It is estimated that some 500 million children have actually experienced hunger or suffer from varying degrees of starvation or malnutrition. The grim picture of the emaciated child, misshapen, with its swollen belly and tragic questioning eyes, has left an indelible mark on those sensitive to harrowing misery. UNICEF in its early years supported many feeding programs. In fact, the glass of milk became a symbol of its activities to many. Large quantities of milk powder, supplemented by vitamins A and D, did much to modify the gnawing pains of hunger and the effects of malnutrition. At the same time, milk conservation projects were assisted to ensure the availability of permanent supplies of clean and safe low-cost milk. A food and agricultural policy was urged that would make provision for growing protective foods, so important for the diet of the child and his family, giving them a suitable priority vis-à-vis cash crops. Attention was also drawn to the high incidence of protein malnutrition in early childhood leading, inevitably, to stunted growth and physical disability.
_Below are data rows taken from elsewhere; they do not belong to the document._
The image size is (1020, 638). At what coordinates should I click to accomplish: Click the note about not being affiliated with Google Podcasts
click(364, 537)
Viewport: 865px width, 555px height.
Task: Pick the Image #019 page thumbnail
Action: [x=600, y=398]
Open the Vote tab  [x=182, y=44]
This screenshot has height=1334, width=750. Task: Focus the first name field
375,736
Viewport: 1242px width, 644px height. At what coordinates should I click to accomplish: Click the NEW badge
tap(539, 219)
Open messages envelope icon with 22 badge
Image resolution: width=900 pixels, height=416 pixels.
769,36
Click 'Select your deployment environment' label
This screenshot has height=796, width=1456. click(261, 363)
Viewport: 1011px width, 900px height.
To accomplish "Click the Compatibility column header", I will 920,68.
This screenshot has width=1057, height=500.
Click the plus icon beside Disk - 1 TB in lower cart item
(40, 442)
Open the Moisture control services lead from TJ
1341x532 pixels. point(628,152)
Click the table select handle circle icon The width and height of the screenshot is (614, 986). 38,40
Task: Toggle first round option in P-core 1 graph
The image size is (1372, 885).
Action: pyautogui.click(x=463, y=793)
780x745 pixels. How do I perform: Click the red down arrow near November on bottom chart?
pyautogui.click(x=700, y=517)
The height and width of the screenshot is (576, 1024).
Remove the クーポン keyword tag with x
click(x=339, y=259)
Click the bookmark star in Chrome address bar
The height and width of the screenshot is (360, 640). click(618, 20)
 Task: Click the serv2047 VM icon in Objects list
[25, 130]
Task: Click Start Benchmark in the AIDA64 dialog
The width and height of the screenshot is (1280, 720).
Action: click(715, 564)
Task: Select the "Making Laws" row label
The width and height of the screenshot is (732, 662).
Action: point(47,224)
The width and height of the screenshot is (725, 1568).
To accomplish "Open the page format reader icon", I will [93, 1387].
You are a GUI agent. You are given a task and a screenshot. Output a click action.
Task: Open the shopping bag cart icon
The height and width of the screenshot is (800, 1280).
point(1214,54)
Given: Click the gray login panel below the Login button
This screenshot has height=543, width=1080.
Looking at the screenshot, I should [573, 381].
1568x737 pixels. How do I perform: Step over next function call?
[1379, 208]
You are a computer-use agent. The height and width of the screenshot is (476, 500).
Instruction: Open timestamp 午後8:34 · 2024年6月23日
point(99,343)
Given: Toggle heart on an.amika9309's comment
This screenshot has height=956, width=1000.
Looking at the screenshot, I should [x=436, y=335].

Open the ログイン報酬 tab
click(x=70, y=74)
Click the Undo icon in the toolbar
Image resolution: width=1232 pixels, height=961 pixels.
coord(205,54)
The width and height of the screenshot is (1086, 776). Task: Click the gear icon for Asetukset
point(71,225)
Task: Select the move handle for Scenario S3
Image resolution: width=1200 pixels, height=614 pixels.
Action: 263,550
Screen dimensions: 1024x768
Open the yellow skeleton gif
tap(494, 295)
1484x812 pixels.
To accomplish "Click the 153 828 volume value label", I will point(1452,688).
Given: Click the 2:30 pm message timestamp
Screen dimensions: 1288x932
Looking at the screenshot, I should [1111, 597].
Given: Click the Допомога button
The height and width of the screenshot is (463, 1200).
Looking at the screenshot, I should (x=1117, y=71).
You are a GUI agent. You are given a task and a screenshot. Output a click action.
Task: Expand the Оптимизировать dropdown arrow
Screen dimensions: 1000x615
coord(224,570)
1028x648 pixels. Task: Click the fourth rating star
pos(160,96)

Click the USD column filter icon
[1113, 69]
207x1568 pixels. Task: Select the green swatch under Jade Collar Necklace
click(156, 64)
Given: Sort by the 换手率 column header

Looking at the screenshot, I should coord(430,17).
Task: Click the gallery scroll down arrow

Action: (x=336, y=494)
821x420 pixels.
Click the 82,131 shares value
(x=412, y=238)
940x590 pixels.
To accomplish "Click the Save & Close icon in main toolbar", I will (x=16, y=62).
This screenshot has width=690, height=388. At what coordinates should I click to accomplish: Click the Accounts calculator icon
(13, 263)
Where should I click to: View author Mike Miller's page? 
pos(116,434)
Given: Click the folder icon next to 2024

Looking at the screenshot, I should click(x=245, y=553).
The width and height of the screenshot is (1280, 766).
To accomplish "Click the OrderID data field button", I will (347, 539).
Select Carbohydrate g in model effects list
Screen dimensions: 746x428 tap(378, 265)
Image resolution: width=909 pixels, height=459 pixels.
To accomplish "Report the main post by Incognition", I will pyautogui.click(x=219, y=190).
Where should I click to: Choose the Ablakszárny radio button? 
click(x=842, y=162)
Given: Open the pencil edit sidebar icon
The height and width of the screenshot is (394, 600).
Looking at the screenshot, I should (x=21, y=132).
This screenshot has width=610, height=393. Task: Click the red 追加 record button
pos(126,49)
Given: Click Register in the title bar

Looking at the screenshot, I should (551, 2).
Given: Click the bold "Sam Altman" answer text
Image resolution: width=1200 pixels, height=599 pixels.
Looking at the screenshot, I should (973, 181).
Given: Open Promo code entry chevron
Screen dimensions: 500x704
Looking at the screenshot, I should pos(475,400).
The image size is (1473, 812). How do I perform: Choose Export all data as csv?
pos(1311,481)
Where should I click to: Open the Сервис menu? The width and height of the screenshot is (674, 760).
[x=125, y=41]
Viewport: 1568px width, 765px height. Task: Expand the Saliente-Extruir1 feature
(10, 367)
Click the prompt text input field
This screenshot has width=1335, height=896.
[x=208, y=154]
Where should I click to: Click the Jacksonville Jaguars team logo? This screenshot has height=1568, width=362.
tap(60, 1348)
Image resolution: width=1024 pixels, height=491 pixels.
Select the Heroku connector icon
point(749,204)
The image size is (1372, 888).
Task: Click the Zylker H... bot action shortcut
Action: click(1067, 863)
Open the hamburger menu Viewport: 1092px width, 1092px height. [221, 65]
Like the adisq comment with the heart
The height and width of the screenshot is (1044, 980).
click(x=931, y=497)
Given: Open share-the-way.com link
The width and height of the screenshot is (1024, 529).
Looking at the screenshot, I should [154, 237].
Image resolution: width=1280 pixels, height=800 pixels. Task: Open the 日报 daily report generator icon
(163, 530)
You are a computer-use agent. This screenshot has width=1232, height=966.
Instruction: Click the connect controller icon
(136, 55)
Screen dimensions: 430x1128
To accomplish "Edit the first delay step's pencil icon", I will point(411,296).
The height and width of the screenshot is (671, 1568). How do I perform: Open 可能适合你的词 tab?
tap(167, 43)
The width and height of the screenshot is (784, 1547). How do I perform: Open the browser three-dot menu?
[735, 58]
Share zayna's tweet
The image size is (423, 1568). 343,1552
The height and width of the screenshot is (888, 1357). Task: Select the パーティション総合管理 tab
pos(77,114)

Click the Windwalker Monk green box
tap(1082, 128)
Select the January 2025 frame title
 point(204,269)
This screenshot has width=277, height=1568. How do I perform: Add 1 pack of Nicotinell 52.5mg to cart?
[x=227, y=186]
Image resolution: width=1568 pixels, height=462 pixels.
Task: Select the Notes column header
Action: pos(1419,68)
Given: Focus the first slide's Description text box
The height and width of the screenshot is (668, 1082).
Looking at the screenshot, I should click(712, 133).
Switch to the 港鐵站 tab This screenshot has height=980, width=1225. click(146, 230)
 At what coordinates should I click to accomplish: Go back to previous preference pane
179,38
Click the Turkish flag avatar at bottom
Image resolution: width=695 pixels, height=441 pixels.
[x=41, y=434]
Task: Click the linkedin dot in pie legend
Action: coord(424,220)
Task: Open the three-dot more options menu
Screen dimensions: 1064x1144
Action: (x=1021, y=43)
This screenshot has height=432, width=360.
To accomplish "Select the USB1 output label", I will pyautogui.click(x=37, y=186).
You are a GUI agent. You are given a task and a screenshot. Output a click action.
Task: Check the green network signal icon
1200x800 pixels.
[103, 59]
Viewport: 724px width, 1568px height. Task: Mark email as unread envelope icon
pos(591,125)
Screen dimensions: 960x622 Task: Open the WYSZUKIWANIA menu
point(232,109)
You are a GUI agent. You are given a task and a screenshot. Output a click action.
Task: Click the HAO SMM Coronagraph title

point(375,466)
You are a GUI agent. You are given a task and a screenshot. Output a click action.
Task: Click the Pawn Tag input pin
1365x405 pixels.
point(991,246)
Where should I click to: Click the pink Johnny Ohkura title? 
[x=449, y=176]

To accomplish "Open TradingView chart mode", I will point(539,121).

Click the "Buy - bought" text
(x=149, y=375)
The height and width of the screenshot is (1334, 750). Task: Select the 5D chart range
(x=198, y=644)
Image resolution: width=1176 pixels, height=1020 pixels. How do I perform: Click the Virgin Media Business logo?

In the course of the years, UNICEF's assistance was made available to encourage priority for comprehensive nutrition programs. Together with FAO and WHO, it supported surveys to ascertain food habits and estimate need, on the basis of what was feasible, against a background of local tradition and custom. It helped applied nutrition programs, community projects, including horticulture, the raising of small animals and poultry, fisheries, home economics, and food preservation. It was intent on ensuring that the child was fed properly because the mother had acquired a new understanding of its nutritional needs, and that the government was committed to an agricultural policy that would make available the foods necessary to healthy survival. A further development is in the direction of processing cheap protein concentrates from fish and readily available crops, such as soybean, peanuts, sesame and cotton seed. Such concentrates are being used to fortify low-cost weaning food mixtures.
The plight of the child continued to cause anxiety. The conscience of the world was shaken by the knowledge of the excruciating suffering of its most vulnerable citizens. In 1959, the General Assembly again underlined its deep concern in the Declaration of the Rights of the Child, which stressed the child's right to maternal protection, health, adequate food, shelter, and education. Members of UNICEF's Executive Board and Secretariat were convinced, on the basis of accumulated experience, that little real progress would result from an ad hoc approach to meeting pressing, immediate need. Systematic analysis, appraisal, evaluation, and research were required if the overall needs of the child were to be fully understood and progress made. It became clear that the child had to be prepared for life in all its manifestations as well as protected against its hazards.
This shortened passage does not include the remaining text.